EVE: The Empyrean Age

Da tempo incalcolabile l’Umanità si è estesa verso le stelle e da migliaia di anni, in seguito al collasso del gate spaziale dell’EVE, le colonie della galassia di New Eden sono rimaste isolate dalla perduta e quasi mitica Terra. Precipitate nella barbarie e separate l’un l’altra dalle distanze cosmiche le colonie hanno lentamente ricominciato la loro scalata tecnologica sino ad un nuovo, traumatico reincontro tra le stelle. Dopo un periodo di guerre civili, conflitti spaziali, assimilazioni violente e separazioni cruente New Eden ha visto la formazione di cinque grandi alleanze: il teocratico Impero di Amarr, che trova parte del suo potere in una moltitudine di schiavi Minmatar drogati; il corporativo Stato Caldari, che fa del protezionismo commerciale lo scudo contro l’influenza esterna; la liberale Federazione Gallente, secessionista dallo Stato Caldari; la Repubblica di Minmatar ancora etnicamente divisa; i tecnologici Joviani, modificati geneticamente per sopravvivere nello spazio profondo.

A mantenere una pace forzata tra le fazioni vi è unicamente un fragile buonsenso e il potere militare del CONCORD, commistione di pubblica sicurezza e forze armate interplanetarie.

Dopo un periodo di relativo seppur forzato equilibrio un clone senza memoria, l’eterogeneo equipaggio di una nave di recupero, una aspirante imperatrice schizofrenica dotata di poteri apparentemente divini, un pilota di caccia capsulato, due importanti corporativi filantropi, un capo ribelle desideroso di sangue, ed un misterioso e spietato individuo in possesso di innumerevoli corpi replicati diverranno i pezzi di una scacchiera galattica che porteranno cambiamenti epocali nel New Eden nell’arco di brevissimo tempo.

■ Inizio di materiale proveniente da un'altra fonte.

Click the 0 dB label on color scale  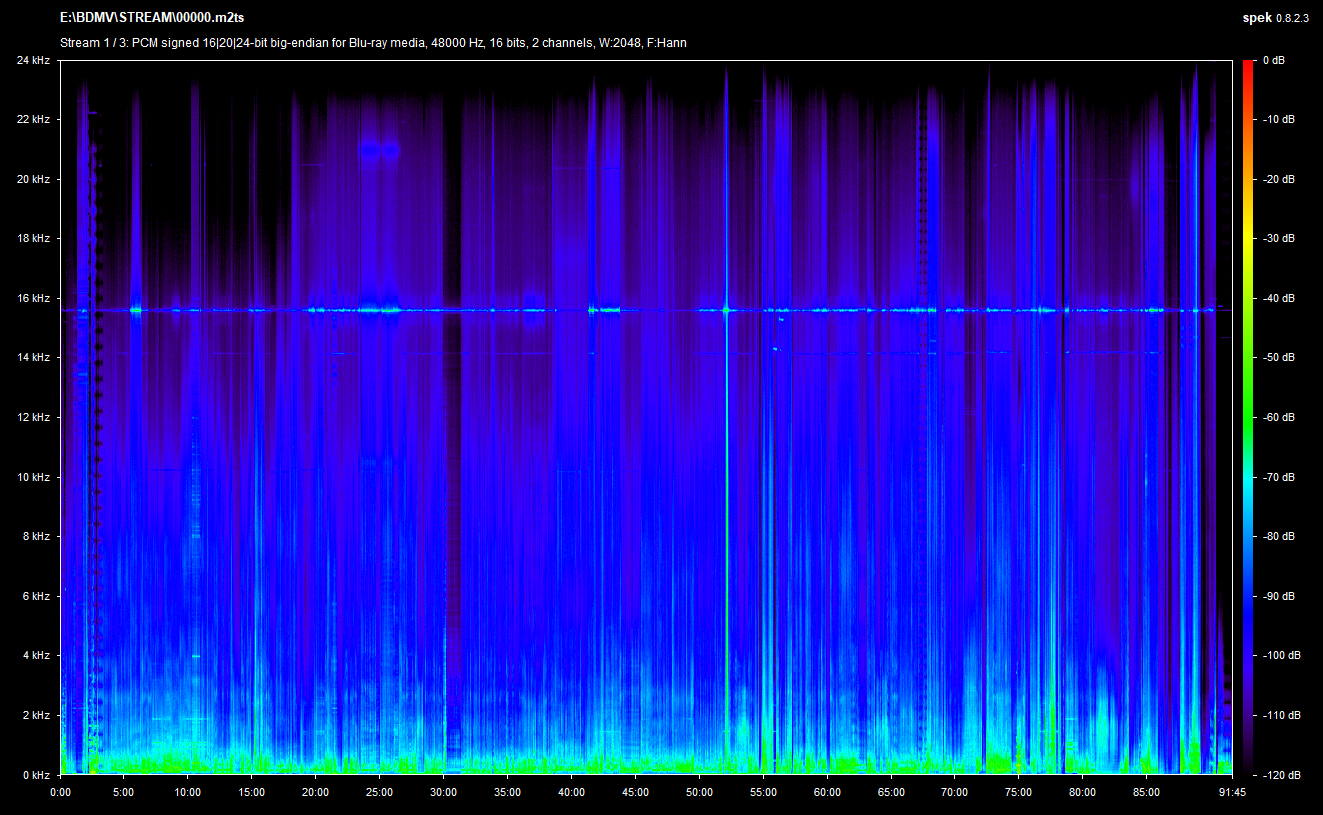(1274, 61)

Sorprendentemente EVE: The Empyrean Age, è una lettura piacevole, persino appassionante a tratti. Il libro è ambientato nell’universo del popolare MMORPG Eve Online. Sebbene vi sia poco o nulla di originale (il misticismo fanatico di Amarr è quasi “alla Frank Herbert”, l’equipaggio della Retford ricorda quello della Serenity, l’incapsulamento è figlio del primo cyberpunk di Gibson, gli inseguimenti tra astronavi ed i combattimenti da bar fanno molto Star Wars e così via) la struttura a mosaico degli eventi spinge il lettore a voler sapere cosa accadrà nella pagina successiva e come si muoveranno i personaggi mentre la complessa situazione economica, politica e militare va a mutare traumaticamente coinvolgendo tutti partecipanti in un modo o nell’altro, come testimoni o come motori.

Di certo vi sono dei passi falsi nella narrazione, come la fortuita scoperta di una etnia minmatar creduta sterminata da secoli che da il via al conflitto o il vaccino della droga amarriana che funge bizzaramente e senza spiegazione anche da cura per una degenerazione cellulare di uno dei protagonisti. Inoltre l’archetipica crudeltà e avidità di alcuni personaggi nati per farsi odiare è disarmante (il sadico e pedofilo Ciambellano Karsoth è un perfetto esempio di malvagità involontariamete caricaturale) o l’improbabilissima ingenuità politica dell’ambasciatore Keitan Yun e la sua scelta da parte degli Anziani non sono all’altezza della storia ma globalmente parlando i personaggi sono abbastanza sfaccettati da risultare credibili e l’autore riesce nel frattempo a unificare le diverse trame che apparivano slegate nell’ambientazione di EVE online. Il dubbio rimane sulla figura del Broker, troppo improvvisa nello svanire dalla storia dopo essere sorta a deus ex machina della stessa, che necessita di un ulteriore approfondimento sulle sue motivazioni e origini. Gonzales, qui alla sua prima opera dopo due racconti online, è particolarmente abile nel pennellare in dettaglio i dinamici scontri urbani e le invasioni planetarie ma purtroppo lascia i lettori freddi innanzi all’astronomico numero di vittime del conflitto.

Il finale, pur ponendosi a conclusione del periodo di transizione e a inizio del gioco, viene lasciato volutamente aperto per alcuni personaggi e di certo per tutto il New Eden .

Come risultato finale la prima opera del signor Tony Gonzales è apprezzabilissima e, sebbene non innovativa per il genere, merita di certo qualche sorta di continuazione.